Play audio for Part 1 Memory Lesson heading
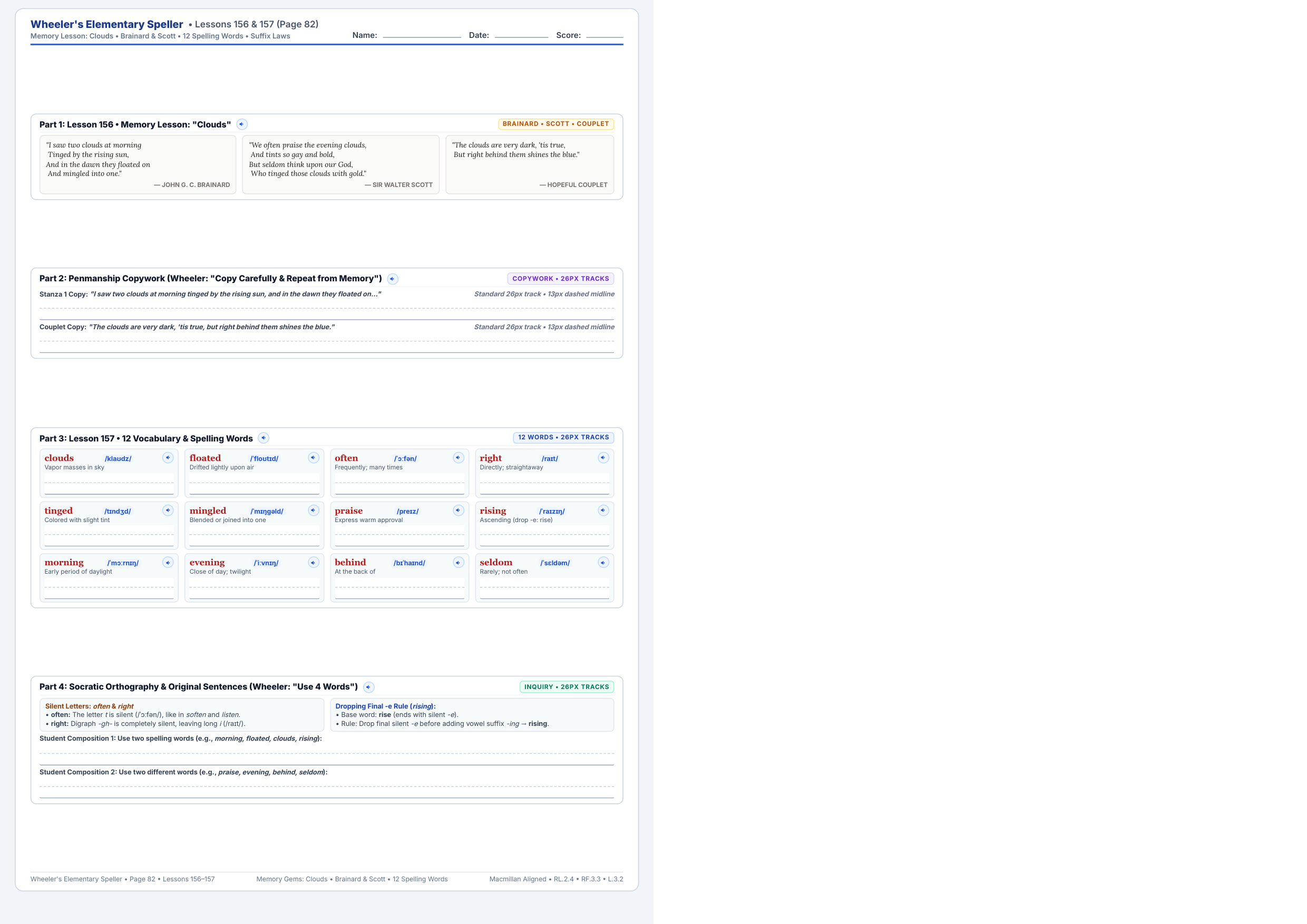This screenshot has width=1307, height=924. coord(242,124)
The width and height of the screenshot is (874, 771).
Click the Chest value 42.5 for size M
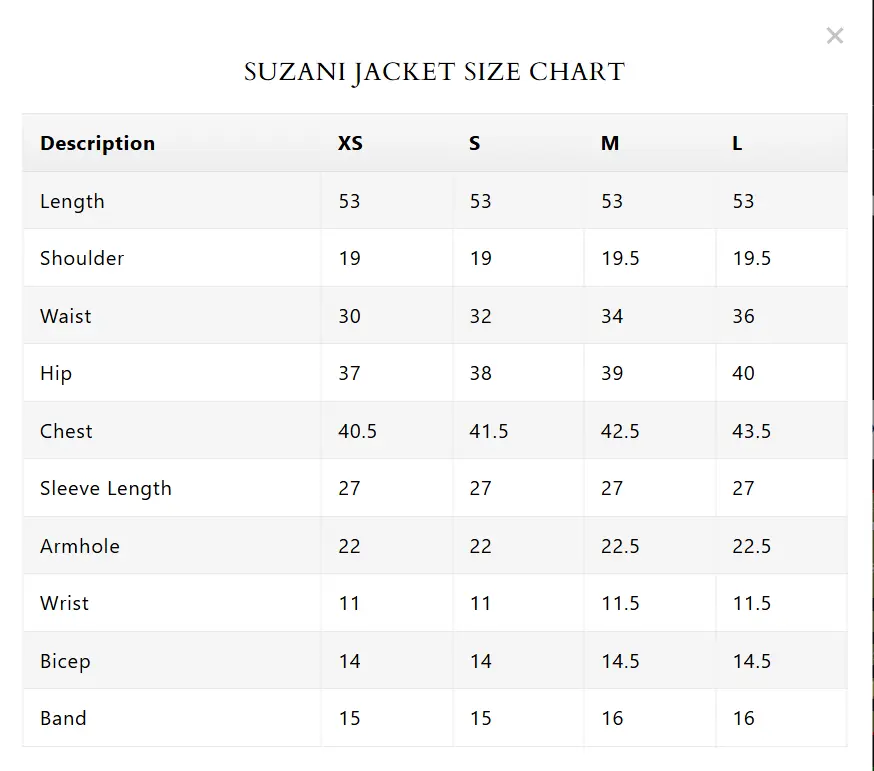tap(620, 431)
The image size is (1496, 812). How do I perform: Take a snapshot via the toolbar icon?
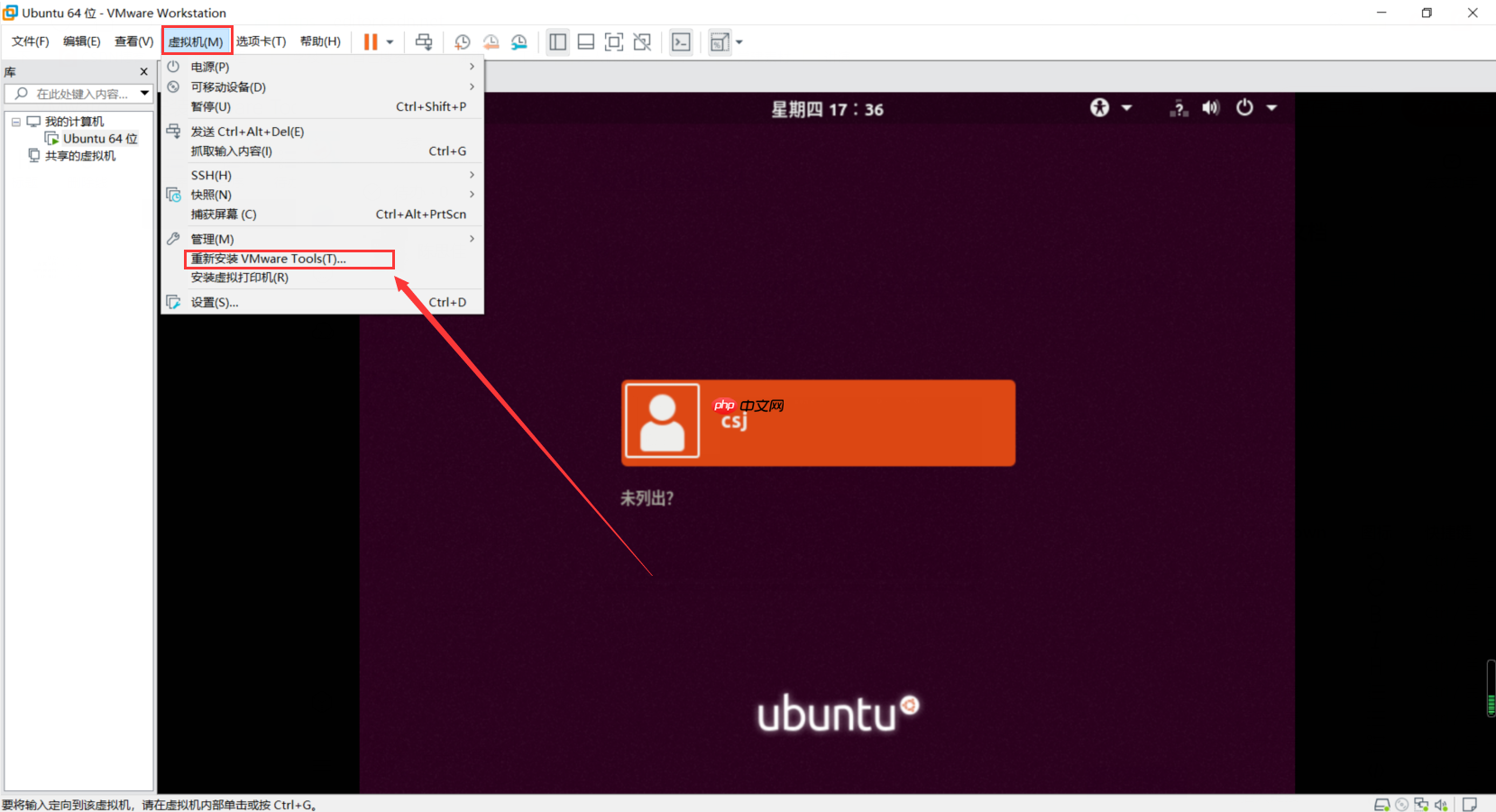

::::::::

Exercise details: Can you collect every line of the data above that contains the string "size"? Case counts, so uppercase and lowercase letters don't match each other.

Answer to this problem:
Click the Chest value 42.5 for size M
The image size is (1496, 812). How do I perform: Take a snapshot via the toolbar icon?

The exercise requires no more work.